Chris O'Young
- Date of birth: 3 March 1981 (age 44)
- Height: 1.79 m (5 ft 10 in)
- Weight: 82 kg (181 lb)

Rugby union career
- Position(s): Scrumhalf

Amateur team(s)
- Years: Team / Apps / (Points)
- -: Associates /  / ()

Senior career
- Years: Team / Apps / (Points)
- 2007-8: Glasgow Warriors / 12 / (0)

Super Rugby
- Years: Team / Apps / (Points)
- -: Waratahs / 8 / ()
- –: Western Force / 43 / ()

= Chris O'Young =

Chris O'Young (born 3 March 1981) is an Australian rugby union player. His position of choice is scrum-half and he played for the Western Force in the Super 14 competition in 2006. He joined Scottish club the Glasgow Warriors for the 2007–08 Celtic League season.

==Early career==

O'Young was educated at St Patrick's College, Strathfield, the same school as former Wallabies Michael Foley and John Ballesty. He represented the college's First XV and on graduating joined the Eastwood club in Sydney's grade competition.

==Club and Nationals==

In 2002 and 2003, he represented Australia in sevens. He has represented NSW at U/19 and U/21 levels. In 2004, he joined the West Harbour club, renewing his association with coach Joe Barakat who was his coach at St Patrick's.

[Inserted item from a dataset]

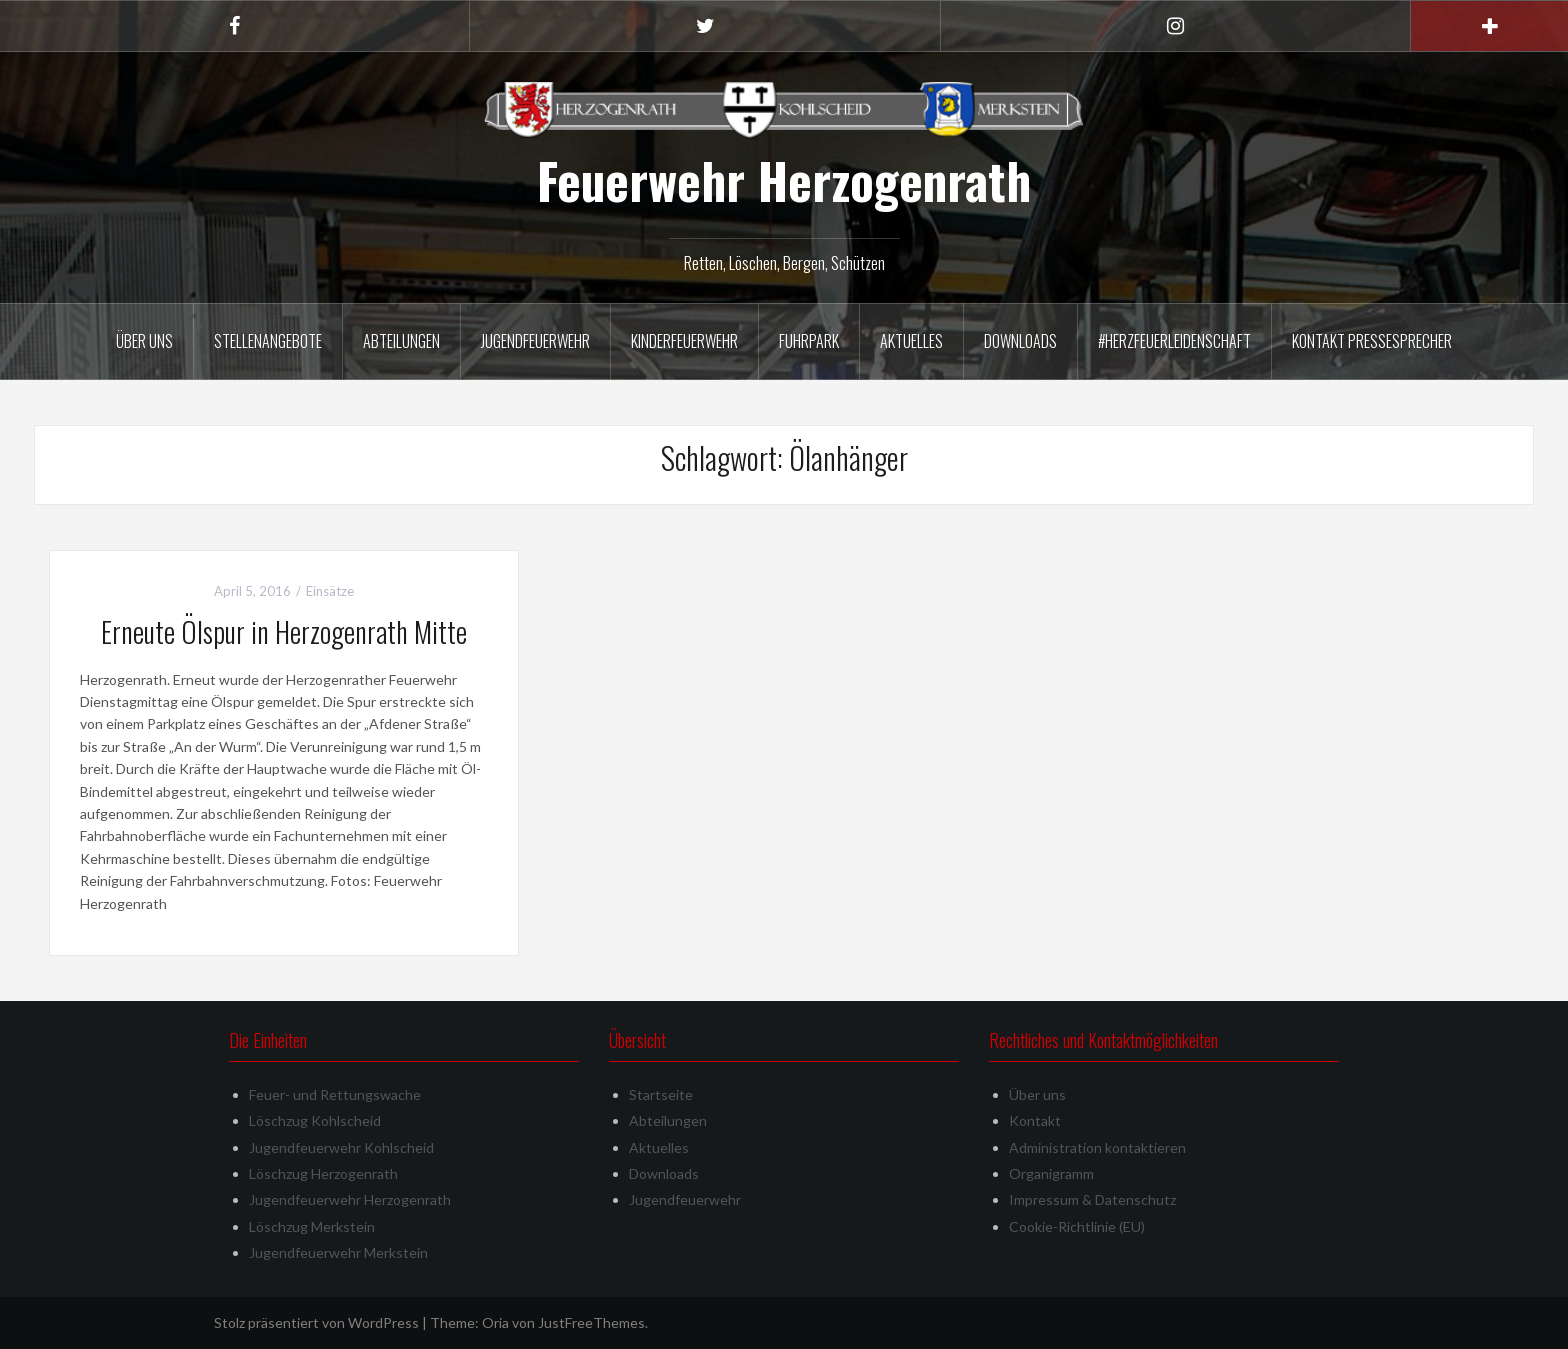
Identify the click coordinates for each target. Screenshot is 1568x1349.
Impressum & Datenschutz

He is considered to be the deputy to first choice half Matt Henjak but did start one game in 2006. He used to be understudy to Chris Whitaker for the NSW Waratahs. O'Young joined the Western Force for their inaugural Super 14 season in 2006 and WAS linked with Associates rugby club in Perth. He has a degree in economics and is studying for an MBA. In 2007 O'Young joined Scottish side Glasgow Warriors and was their first choice scrum half. In 2008 O'Young moved back to Western Force during the off-season.
Announced his retirement from rugby at the end of the 2010 Super 14 season 21 April 2010.